As language models become increasingly capable of performing cognitive tasks that humans can solve quickly, it appears that a "cognitive capability : agency overhang" is emerging. We have powerful systems that currently have little ability to carry out complex, multi-step plans, but at some point, these powerful yet not-very-agentic systems may develop sophisticated planning and execution abilities. Since "fast cognition capability : agency overhang" is unwieldy, I will shorten this to “agency overhang”.

By agency, I mean the ability to generate and carry out complex plans to do specific things, like run a software company, or run a scientific research program investigating cancer treatments. I think of a system as “more agentic” when it can carry out more complex plans that take more steps to accomplish. 

It’s hard to estimate how quickly planning and execution abilities could be developed from state of the art (SOTA) language models, but there is some risk these abilities could develop quickly given the right training environment or programmatic scaffolding (e.g. something like AutoGPT). This could look like a sharp left turn that happens very suddenly during training, or it could look like a smoother-but-still-fast development taking weeks or months. My claim is that any of these relatively fast transitions from “systems with superhuman cognitive abilities on short time horizon tasks but poor planning and execution ability” to “systems that have these abilities plus impressive planning and execution ability” would be very dangerous. Not only because rapid gains in cognitive capabilities are generally risky, but because people might underestimate how quickly models could gain the dangerous planning and execution abilities.
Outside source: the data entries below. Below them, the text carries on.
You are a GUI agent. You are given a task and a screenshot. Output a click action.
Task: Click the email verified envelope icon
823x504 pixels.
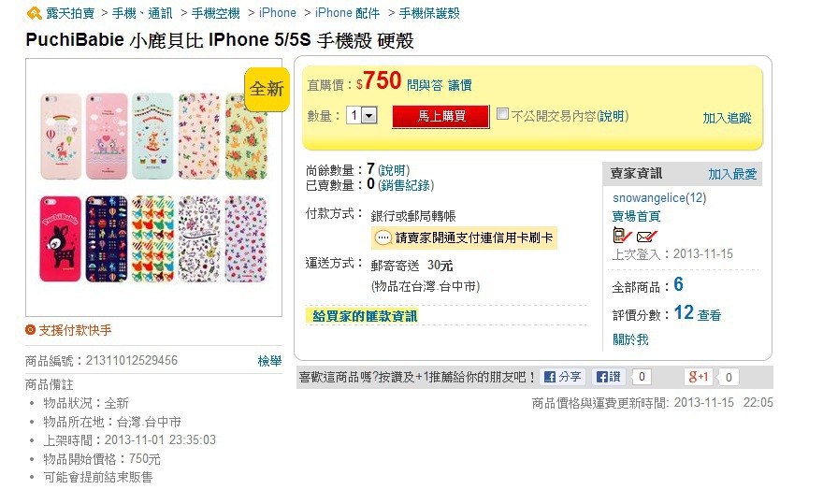tap(646, 236)
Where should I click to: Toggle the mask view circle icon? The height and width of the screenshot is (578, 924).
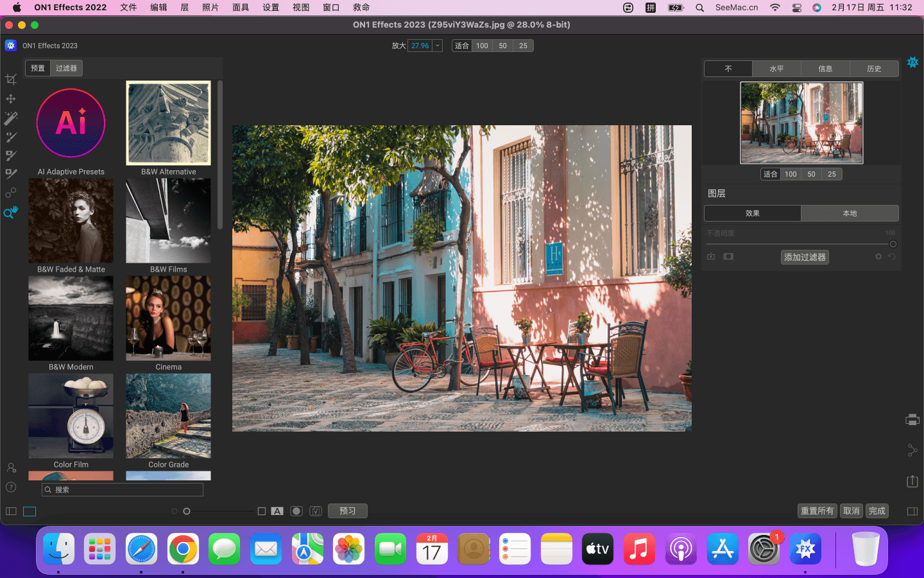click(x=296, y=511)
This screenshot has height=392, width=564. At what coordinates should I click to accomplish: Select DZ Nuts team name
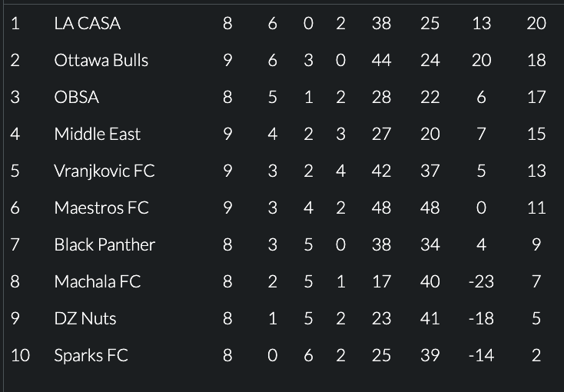tap(85, 318)
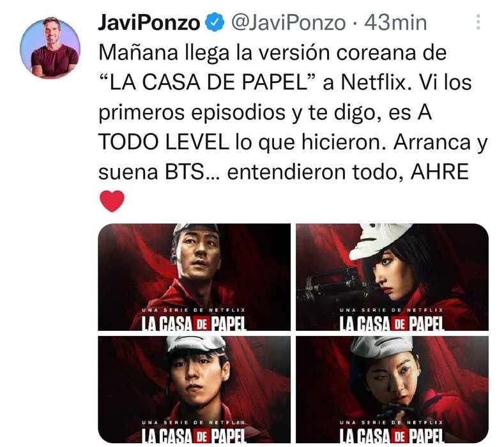Open the three-dot more options menu
The width and height of the screenshot is (504, 447).
[x=478, y=22]
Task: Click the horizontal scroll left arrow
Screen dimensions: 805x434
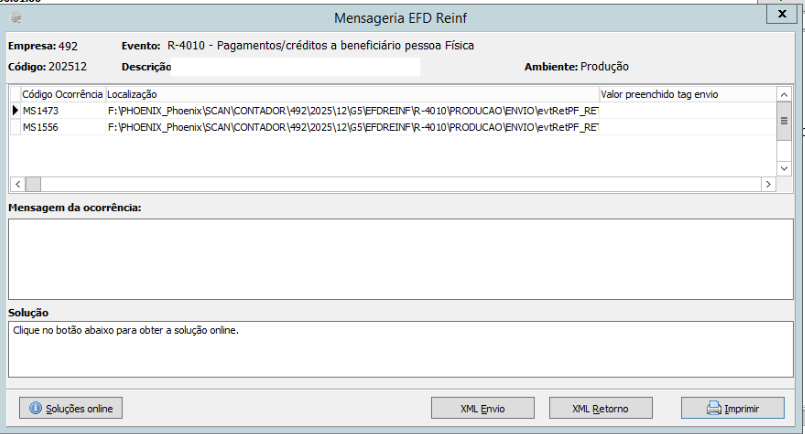Action: (x=17, y=184)
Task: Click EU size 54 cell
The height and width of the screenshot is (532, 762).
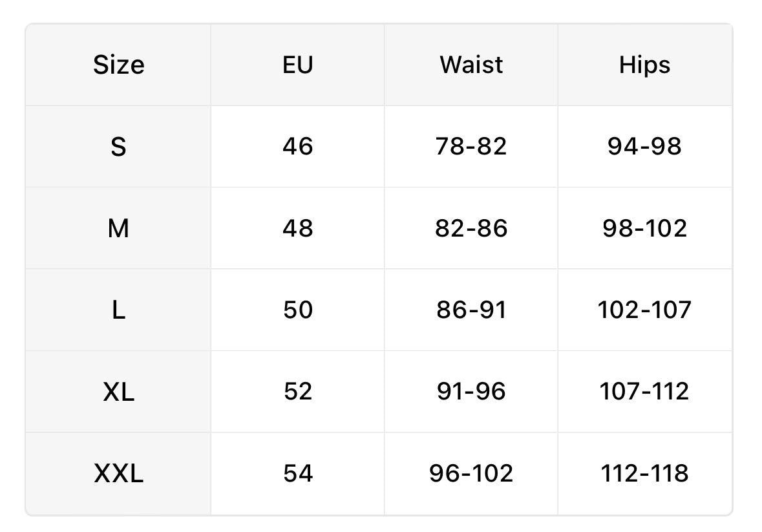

Below I discuss how people are experimenting with making large language models more agentic through the use of programmatic scaffolding. Before I do, I want to emphasize the more general point that an agency overhang is concerning because the risks from an overhang don’t depend on exactly how the agentic-capabilities gap gets closed, only that it does. We currently possess powerful cognitive engines that perform superhumanly well along many dimensions but not all dimensions of general intelligence. At some point we will close this gap by finding ways to train or program AI systems to have the capabilities they need to plan and execute and iterate well. This may be through the current scaling regime using similar internet training data. It may be through utilizing new training techniques, architectures, or types of training data. It may be through building new types of scaffolding. Regardless, there is significant risk that AI systems could cross this threshold quickly, and go from relatively harmless to extremely dangerous in a short amount of time.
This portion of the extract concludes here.